Jesse: I’ve heard the term ‘fail gracefully’ hundreds of times. What the heck does that really mean? Most people don’t think too hard on how their system should gracefully bow out rather than the old school method of complete failures and horrible restarts. Resilient software engineering is the discipline of making software and systems fail in ways that minimize and isolate failures while continuing to deliver service and availability. Basically, it means if you have a failure from hardware or dependencies, like a database, your service continues to work correctly and the broken parts just get shut down and replaced.

Cloud-native software using microservices or even dynamically deployed containers or systems is the perfect way to implement resiliency in your operations. Look toward the next development cycle of your software and systems to begin implementing this immediately if you don’t already have this in place. None of this really makes sense until you see an example, so think of it this way: you have a web-based service for customers to see their account profile and order history. It’s built to scale with containers using AWS Elastic Kubernetes service—or EKS—and it is designed so when a system throws errors of any kind, that container is closed down. Then the Aws Elastic Load Balancer—or ELP—service points all subsequent requests to a different container instance in EKS.

In that scenario, if a container is breached in a security event, or if something simply fails due to a software bug or data corruption, the service recovers by tossing a new system while yanking out the old system. This is security by designing self-healing IT systems. You get both security and stability for the same effort. This is DevSecOps in practice and shows how a shift-left mindset for your organization is the best possible approach for your business or mission.
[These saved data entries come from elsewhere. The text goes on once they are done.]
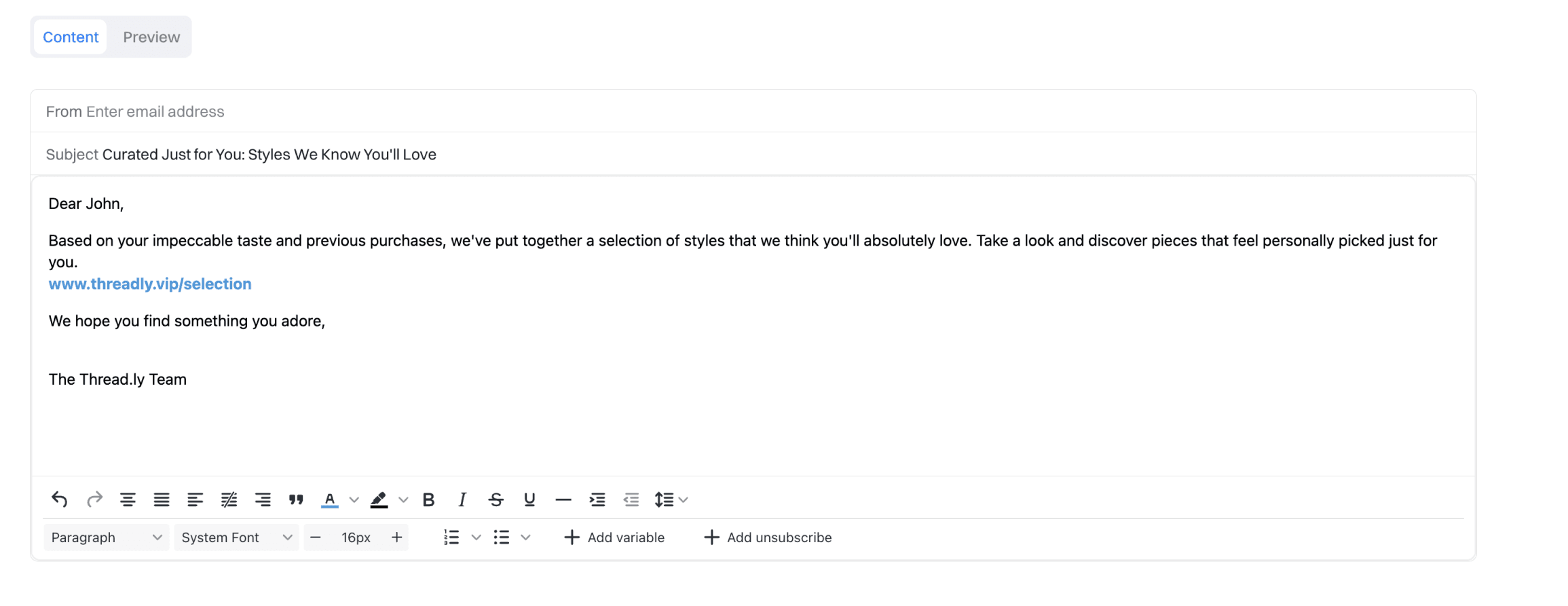Select the blockquote formatting icon
The height and width of the screenshot is (606, 1568).
pyautogui.click(x=295, y=499)
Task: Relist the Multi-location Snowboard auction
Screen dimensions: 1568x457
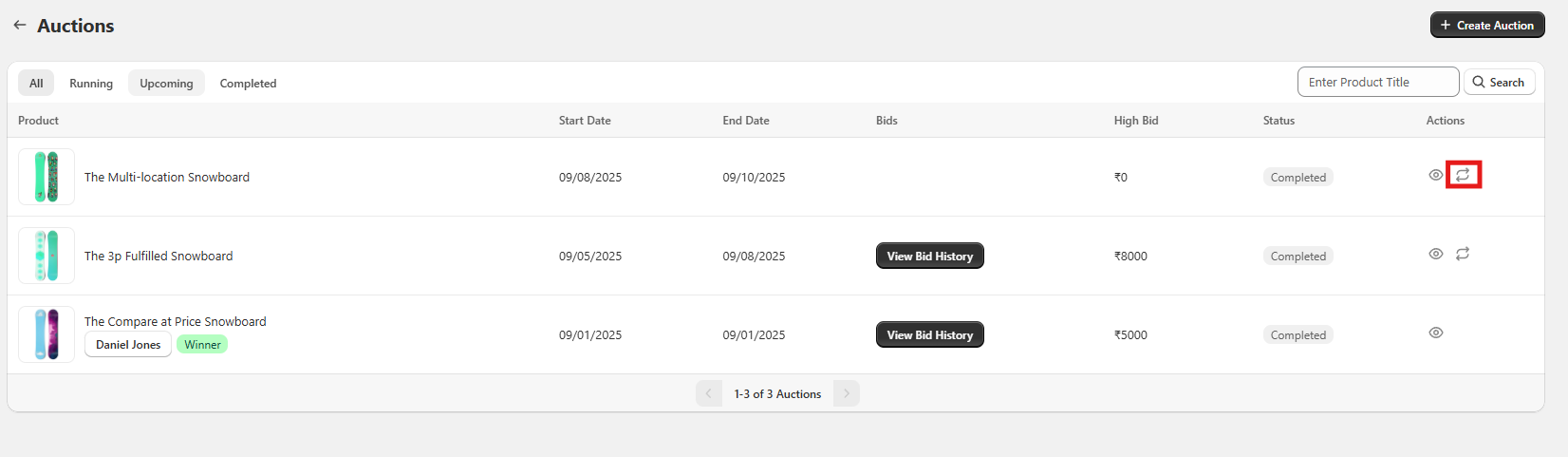Action: tap(1463, 175)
Jesse: Meanwhile, in the news. Cybersecurity industry reacts as antivirus pioneer John McAfee found dead. Sure John McAfee was clearly in his own blend of strange and eccentric, but he launched an entire industry vertical 34 years ago. The computer age has been around long enough now that the founders of the early megacorps are all fading away. Don’t forget our history, and if you ever asked yourself, “What would John McAfee do?” Please go do the opposite unless you plan on launching a successful business.